Caïn, ne dormant pas, songeait au pied des monts.
Ayant levé la tête, au fond des cieux funèbres,
Il vit un oeil, tout grand ouvert dans les ténèbres,
Et qui le regardait dans l'ombre fixement.

« Je suis trop près », dit-il avec un tremblement.
Il réveilla ses fils dormant, sa femme lasse,
Et se remit à fuir sinistre dans l'espace.
Il marcha trente jours, il marcha trente nuits.
Il allait, muet, pâle et frémissant aux bruits,
Furtif, sans regarder derrière lui, sans trêve,
Sans repos, sans sommeil; il atteignit la grève
Des mers dans le pays qui fut depuis Assur.
« Arrêtons-nous, dit-il, car cet asile est sûr.
Restons-y. Nous avons du monde atteint les bornes. »
Et, comme il s'asseyait, il vit dans les cieux mornes
L'oeil à la même place au fond de l'horizon.
Alors il tressaillit en proie au noir frisson.
« Cachez-moi ! » cria-t-il; et, le doigt sur la bouche,
Tous ses fils regardaient trembler l'aïeul farouche.

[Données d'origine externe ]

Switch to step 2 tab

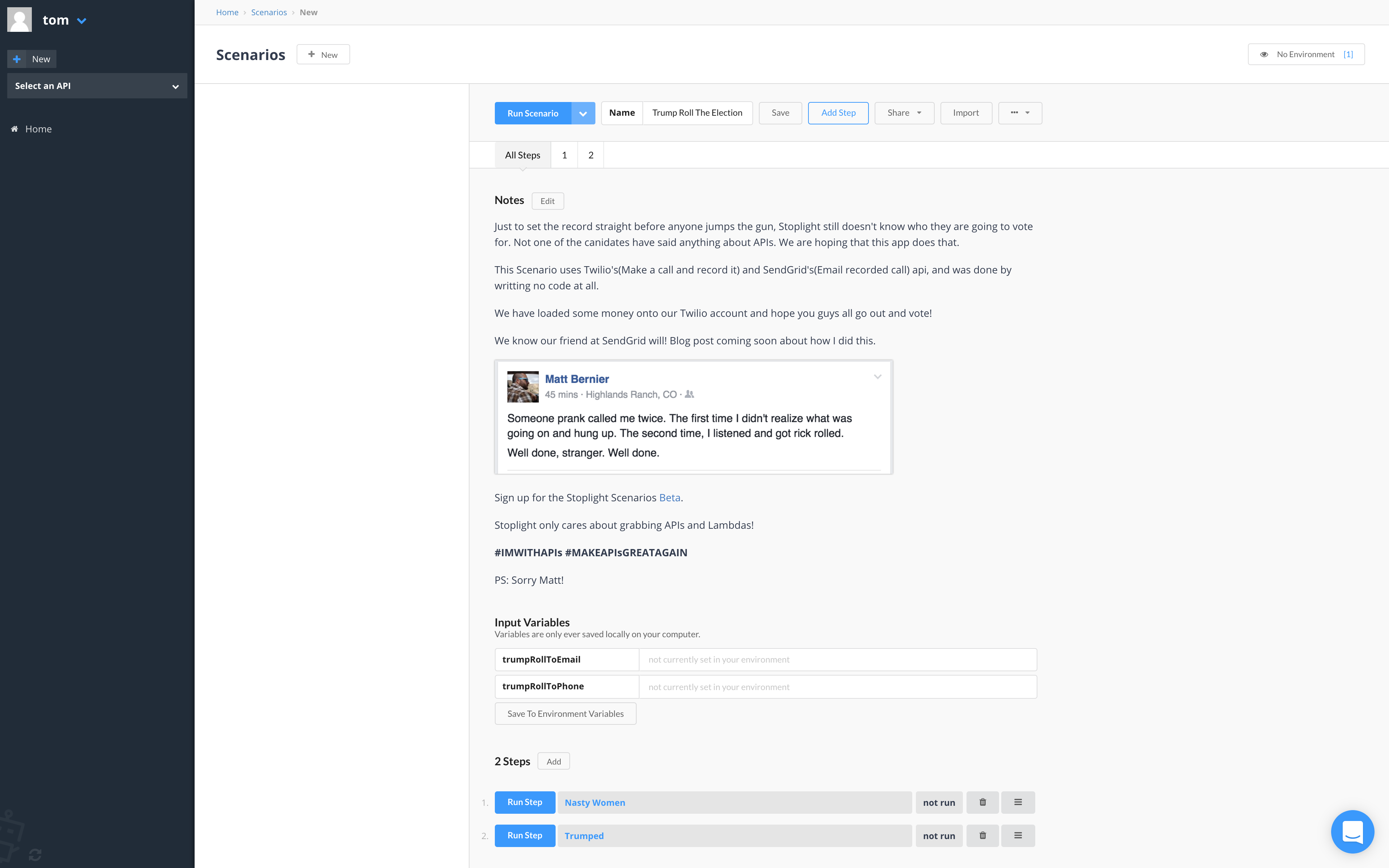point(591,155)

Caïn dit à Jabel, père de ceux qui vont
Sous des tentes de poil dans le désert profond :
« Etends de ce côté la toile de la tente. »

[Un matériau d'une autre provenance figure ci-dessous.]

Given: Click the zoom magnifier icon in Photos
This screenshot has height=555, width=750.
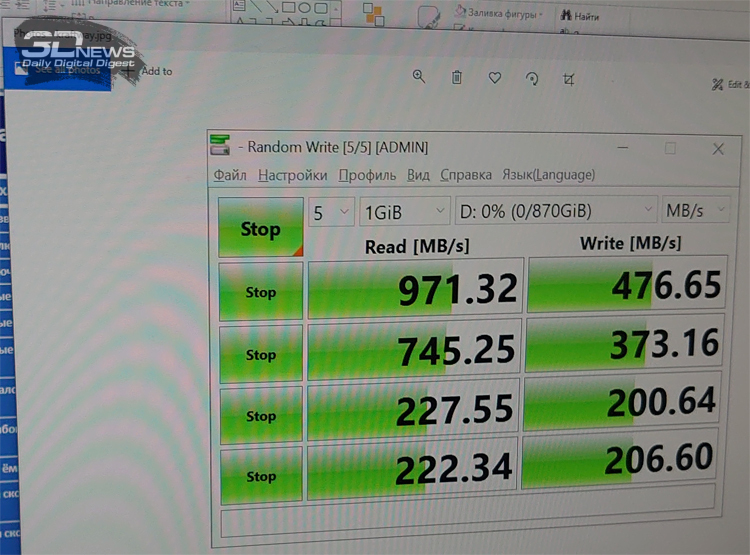Looking at the screenshot, I should pyautogui.click(x=419, y=77).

Et l'on développa la muraille flottante ;
Et, quand on l'eut fixée avec des poids de plomb :
« Vous ne voyez plus rien ? » dit Tsilla, l'enfant blond,
La fille de ses Fils, douce comme l'aurore ;
Et Caïn répondit : « je vois cet oeil encore ! »
Jubal, père de ceux qui passent dans les bourgs
Soufflant dans des clairons et frappant des tambours,
Cria : « je saurai bien construire une barrière. »
Il fit un mur de bronze et mit Caïn derrière.
Et Caïn dit « Cet oeil me regarde toujours! »
Hénoch dit : « Il faut faire une enceinte de tours
Si terrible, que rien ne puisse approcher d'elle.
Bâtissons une ville avec sa citadelle,
Bâtissons une ville, et nous la fermerons. »
Alors Tubalcaïn, père des forgerons,
Construisit une ville énorme et surhumaine.
Pendant qu'il travaillait, ses frères, dans la plaine,
Chassaient les fils d'Enos et les enfants de Seth ;
Et l'on crevait les yeux à quiconque passait ;
Et, le soir, on lançait des flèches aux étoiles.
Le granit remplaça la tente aux murs de toiles,
On lia chaque bloc avec des noeuds de fer,
Et la ville semblait une ville d'enfer ;
L'ombre des tours faisait la nuit dans les campagnes ;
Ils donnèrent aux murs l'épaisseur des montagnes ;
Sur la porte on grava : « Défense à Dieu d'entrer. »
Quand ils eurent fini de clore et de murer,
On mit l'aïeul au centre en une tour de pierre ;
Et lui restait lugubre et hagard. « Ô mon père !
L'oeil a-t-il disparu ? » dit en tremblant Tsilla.
Et Caïn répondit : " Non, il est toujours là. »
Alors il dit: « je veux habiter sous la terre
Comme dans son sépulcre un homme solitaire ;
Rien ne me verra plus, je ne verrai plus rien. »
On fit donc une fosse, et Caïn dit « C'est bien ! »
Puis il descendit seul sous cette voûte sombre.
Quand il se fut assis sur sa chaise dans l'ombre
Et qu'on eut sur son front fermé le souterrain,
L'oeil était dans la tombe et regardait Caïn.